> **Problem statement**:
Please output the entries below exactly as they are.

Items from a dataset:
----
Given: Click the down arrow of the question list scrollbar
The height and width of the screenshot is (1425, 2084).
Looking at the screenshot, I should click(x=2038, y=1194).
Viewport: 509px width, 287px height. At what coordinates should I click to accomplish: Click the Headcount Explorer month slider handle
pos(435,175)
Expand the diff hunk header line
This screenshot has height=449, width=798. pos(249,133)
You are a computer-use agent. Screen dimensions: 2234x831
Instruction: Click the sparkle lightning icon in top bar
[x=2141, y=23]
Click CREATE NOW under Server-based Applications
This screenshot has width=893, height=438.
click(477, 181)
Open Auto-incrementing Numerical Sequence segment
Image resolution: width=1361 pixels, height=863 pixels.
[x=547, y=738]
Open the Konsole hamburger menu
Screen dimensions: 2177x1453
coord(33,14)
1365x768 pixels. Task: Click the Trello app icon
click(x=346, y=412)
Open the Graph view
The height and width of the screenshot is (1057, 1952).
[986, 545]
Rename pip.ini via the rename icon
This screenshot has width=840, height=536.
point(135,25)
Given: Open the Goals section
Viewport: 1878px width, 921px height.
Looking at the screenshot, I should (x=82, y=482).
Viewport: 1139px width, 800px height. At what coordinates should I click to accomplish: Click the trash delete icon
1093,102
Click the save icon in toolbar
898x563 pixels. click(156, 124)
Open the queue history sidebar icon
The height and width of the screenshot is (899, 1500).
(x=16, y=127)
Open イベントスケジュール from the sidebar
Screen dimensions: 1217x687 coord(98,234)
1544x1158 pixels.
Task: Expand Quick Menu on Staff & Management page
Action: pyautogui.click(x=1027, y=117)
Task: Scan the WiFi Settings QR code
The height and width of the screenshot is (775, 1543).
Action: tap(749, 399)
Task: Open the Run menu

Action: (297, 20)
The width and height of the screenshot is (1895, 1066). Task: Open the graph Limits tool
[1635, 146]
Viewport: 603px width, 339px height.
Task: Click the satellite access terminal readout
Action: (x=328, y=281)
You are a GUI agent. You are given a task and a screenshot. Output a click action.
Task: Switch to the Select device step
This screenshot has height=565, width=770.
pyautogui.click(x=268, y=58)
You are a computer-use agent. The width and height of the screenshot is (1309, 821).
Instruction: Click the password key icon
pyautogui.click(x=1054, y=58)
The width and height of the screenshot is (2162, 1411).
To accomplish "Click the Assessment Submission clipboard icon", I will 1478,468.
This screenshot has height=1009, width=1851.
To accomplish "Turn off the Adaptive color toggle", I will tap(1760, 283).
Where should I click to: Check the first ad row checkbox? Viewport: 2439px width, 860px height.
----
> **Solved exercise**:
Given: Click the down arrow of the question list scrollbar
The height and width of the screenshot is (1425, 2084).
Looking at the screenshot, I should click(x=2038, y=1194).
Viewport: 509px width, 287px height. At what coordinates should I click to accomplish: Click the Headcount Explorer month slider handle
pos(435,175)
Expand the diff hunk header line
This screenshot has height=449, width=798. pos(249,133)
You are a computer-use agent. Screen dimensions: 2234x831
Instruction: Click the sparkle lightning icon in top bar
[x=2141, y=23]
Click CREATE NOW under Server-based Applications
This screenshot has width=893, height=438.
click(477, 181)
Open Auto-incrementing Numerical Sequence segment
Image resolution: width=1361 pixels, height=863 pixels.
[x=547, y=738]
Open the Konsole hamburger menu
Screen dimensions: 2177x1453
coord(33,14)
1365x768 pixels. Task: Click the Trello app icon
click(x=346, y=412)
Open the Graph view
The height and width of the screenshot is (1057, 1952).
[986, 545]
Rename pip.ini via the rename icon
This screenshot has width=840, height=536.
point(135,25)
Given: Open the Goals section
Viewport: 1878px width, 921px height.
Looking at the screenshot, I should (x=82, y=482).
Viewport: 1139px width, 800px height. At what coordinates should I click to accomplish: Click the trash delete icon
1093,102
Click the save icon in toolbar
898x563 pixels. click(156, 124)
Open the queue history sidebar icon
The height and width of the screenshot is (899, 1500).
(x=16, y=127)
Open イベントスケジュール from the sidebar
Screen dimensions: 1217x687 coord(98,234)
1544x1158 pixels.
Task: Expand Quick Menu on Staff & Management page
Action: pyautogui.click(x=1027, y=117)
Task: Scan the WiFi Settings QR code
The height and width of the screenshot is (775, 1543).
Action: tap(749, 399)
Task: Open the Run menu

Action: (297, 20)
The width and height of the screenshot is (1895, 1066). Task: Open the graph Limits tool
[1635, 146]
Viewport: 603px width, 339px height.
Task: Click the satellite access terminal readout
Action: (x=328, y=281)
You are a GUI agent. You are given a task and a screenshot. Output a click action.
Task: Switch to the Select device step
This screenshot has height=565, width=770.
pyautogui.click(x=268, y=58)
You are a computer-use agent. The width and height of the screenshot is (1309, 821).
Instruction: Click the password key icon
pyautogui.click(x=1054, y=58)
The width and height of the screenshot is (2162, 1411).
To accomplish "Click the Assessment Submission clipboard icon", I will 1478,468.
This screenshot has height=1009, width=1851.
To accomplish "Turn off the Adaptive color toggle", I will tap(1760, 283).
Where should I click to: Check the first ad row checkbox? Viewport: 2439px width, 860px height.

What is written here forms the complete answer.